* _Exercise tasks_:
(a) According to the passage on Mozart's life and works, in what year did Mozart become a Freemason?
(b) Continue the passage on Mozart's life and works, starting after its final sentence.

* _Quoted passage_:
◇ ◇ ◇ ◇ ◇ ◇ ◇
In the field of the string quartet Mozart produced two important groups of works that completely overshadowed any he had written before 1780: in 1785 he published the six Quartets (K. 387, 421, 428, 458, 464, and 465) and in 1786 added the single Hoffmeister Quartet (K. 499). In 1789 he wrote the last three Quartets (K. 575, 589, and 590), dedicated to King Frederick William (1688–1740) of Prussia, a noted cellist.
(Fortepiano played by Mozart in 1787, Czech Museum of Music, Prague)
In the course of 1782 and 1783, Mozart became intimately acquainted with the work of Johann Sebastian Bach and George Frideric Handel as a result of the influence of Gottfried van Swieten, who owned many manuscripts of the Baroque masters. Mozart’s study of these scores inspired compositions in Baroque style and later influenced his personal musical language, for example in fugal passages in Die Zauberflöte (“The Magic Flute”) and the finale of Symphony No. 41.
During this time, Mozart met Joseph Haydn and the two composers became admiring friends. When Haydn visited Vienna, they sometimes performed impromptu concerts with string quartets. Between 1782 and 1785 Mozart wrote six quartets dedicated to Haydn. Mozart’s six quartets dedicated to Haydn (K. 387, K. 421, K. 428, K. 458, K. 464, and K. 465) date from the period 1782 to 1785, and are judged to be a response to Haydn’s Opus 33 set from 1781. Haydn in 1785 told Mozart’s father: “I tell you before God, and as an honest man, your son is the greatest composer known to me by person and repute, he has taste and what is more the greatest skill in composition.”
In 1784, Mozart became a Freemason, a fraternal order focused on charitable work, moral uprightness, and the development of fraternal friendship. Mozart was well regarded in the Freemason community, attending meetings and being involved in various functions. Freemasonry also became a strong influence in Mozart’s music.
The first important result was the German Singspiel entitled Die Entführung aus dem Serail (1782; Abduction from the Seraglio ). Mozart then turned to Italian opera. Mozart produced his three greatest Italian operas: Le Nozze di Figaro (1786; The Marriage of Figaro ), Don Giovanni (1787, for Prague), and Cosi fan Tutte (1790). In his last opera, The Magic Flute (1791), Mozart turned back to German opera, and he produced a work combining many strands of popular theater and including musical expressions ranging from folk to opera.
After the huge success of ‘Die Entführung aus dem Serail’, Mozart did not contribute much to the world of music for some time. Later, he collaborated with librettist Lorenzo Da Ponte and composed ‘The Marriage of Figaro’, which was premiered in Vienna in 1786. The warm reception it received inspired him to go for a second collaboration with Da Ponte and composed ‘Don Giovanni’, premiered in 1787. The opera met with success in Prague and in Vienna in the following year. These two operas are the masterpieces in the genre of opera even today, though, the musical complexities pose a great challenge to the performers as well as to the listeners. Mozart’s father passed away in 1787.
◇ ◇ ◇ ◇ ◇ ◇ ◇
* _Excerpted data_:
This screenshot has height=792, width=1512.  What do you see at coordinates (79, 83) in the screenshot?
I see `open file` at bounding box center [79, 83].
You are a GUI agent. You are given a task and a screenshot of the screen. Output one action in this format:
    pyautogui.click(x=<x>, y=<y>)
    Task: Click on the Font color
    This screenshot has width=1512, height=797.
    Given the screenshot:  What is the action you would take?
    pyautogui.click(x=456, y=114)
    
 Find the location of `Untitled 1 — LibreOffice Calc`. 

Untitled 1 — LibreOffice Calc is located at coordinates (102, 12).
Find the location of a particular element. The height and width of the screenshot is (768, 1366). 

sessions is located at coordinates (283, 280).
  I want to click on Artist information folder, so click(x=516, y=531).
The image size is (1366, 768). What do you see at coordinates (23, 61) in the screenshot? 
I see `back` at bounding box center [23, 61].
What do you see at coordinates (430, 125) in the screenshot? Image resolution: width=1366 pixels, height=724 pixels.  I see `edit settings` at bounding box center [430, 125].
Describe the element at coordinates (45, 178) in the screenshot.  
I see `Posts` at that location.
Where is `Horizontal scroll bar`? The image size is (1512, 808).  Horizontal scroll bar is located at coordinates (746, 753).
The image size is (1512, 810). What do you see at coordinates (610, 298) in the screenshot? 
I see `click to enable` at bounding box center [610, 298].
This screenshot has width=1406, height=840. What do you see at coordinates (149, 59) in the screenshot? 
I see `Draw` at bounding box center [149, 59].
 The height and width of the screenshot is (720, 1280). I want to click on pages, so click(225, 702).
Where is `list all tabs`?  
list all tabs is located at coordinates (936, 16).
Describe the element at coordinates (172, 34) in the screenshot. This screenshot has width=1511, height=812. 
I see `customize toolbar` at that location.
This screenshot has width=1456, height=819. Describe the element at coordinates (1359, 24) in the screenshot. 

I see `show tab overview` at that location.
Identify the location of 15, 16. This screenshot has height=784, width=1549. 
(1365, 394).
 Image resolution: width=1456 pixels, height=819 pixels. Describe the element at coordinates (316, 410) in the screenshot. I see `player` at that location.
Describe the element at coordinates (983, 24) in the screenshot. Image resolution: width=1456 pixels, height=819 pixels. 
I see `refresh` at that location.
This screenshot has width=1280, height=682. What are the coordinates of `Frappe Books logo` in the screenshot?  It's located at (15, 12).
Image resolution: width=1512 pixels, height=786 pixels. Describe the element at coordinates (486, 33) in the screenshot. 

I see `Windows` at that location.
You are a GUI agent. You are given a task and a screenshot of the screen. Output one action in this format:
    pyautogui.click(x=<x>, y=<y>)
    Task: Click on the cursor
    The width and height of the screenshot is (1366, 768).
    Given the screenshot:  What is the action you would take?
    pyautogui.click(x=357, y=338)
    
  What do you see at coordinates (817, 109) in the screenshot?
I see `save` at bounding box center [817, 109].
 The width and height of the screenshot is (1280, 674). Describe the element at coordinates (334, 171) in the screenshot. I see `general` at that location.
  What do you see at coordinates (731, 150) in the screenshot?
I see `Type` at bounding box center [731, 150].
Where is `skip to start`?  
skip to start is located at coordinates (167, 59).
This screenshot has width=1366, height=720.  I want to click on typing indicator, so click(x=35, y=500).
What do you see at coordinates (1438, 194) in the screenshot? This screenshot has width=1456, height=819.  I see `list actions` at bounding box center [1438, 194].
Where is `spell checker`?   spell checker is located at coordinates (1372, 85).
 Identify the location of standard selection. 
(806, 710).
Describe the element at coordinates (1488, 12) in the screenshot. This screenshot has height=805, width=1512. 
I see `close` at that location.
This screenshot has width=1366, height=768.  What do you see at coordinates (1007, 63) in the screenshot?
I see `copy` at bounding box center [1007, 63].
◇ ◇ ◇ ◇ ◇ ◇ ◇
* _Final results_:
(a) 1784

(b)
In December 1787, Mozart finally obtained a steady post under aristocratic patronage. Emperor Joseph II appointed him as his “chamber composer”, a post that had fallen vacant the previous month on the death of Gluck. It was a part-time appointment, paying just 800 florins per year, and required Mozart only to compose dances for the annual balls in the Redoutensaal. This modest income became important to Mozart when hard times arrived. Court records show that Joseph’s aim was to keep the esteemed composer from leaving Vienna in pursuit of better prospects. In 1787, the young Ludwig van Beethoven spent several weeks in Vienna, hoping to study with Mozart. No reliable records survive to indicate whether the two composers ever met.
By 1786, the musicians in Vienna were having a tough time as Austria was at war and the financial capabilities of aristocracies to patronize musicians were at stake. By 1788, Mozart, along with his family moved to the suburb of Alsergrund to cut down his rental expenses. During this time, Mozart traveled to Leipzig, Dresden, Berlin, Frankfurt, Mannheim, and other German cities in search for better fortunes. These journeys did not yield much success.
(Facsimile sheet of music from the Dies Irae movement of the Requiem Mass in D minor (K. 626) in Mozart’s own handwriting (Mozarthaus, Vienna))
Mozart’s last year was, until his final illness struck, a time of great productivity and by some accounts, one of personal recovery. He composed a great deal, including some of his most admired works: the opera The Magic Flute; the final piano concerto (K. 595 in B♭); the Clarinet Concerto K. 622; the last in his great series of string quintets (K. 614 in E♭); the motet Ave verum corpus K. 618; and the unfinished Requiem K. 626.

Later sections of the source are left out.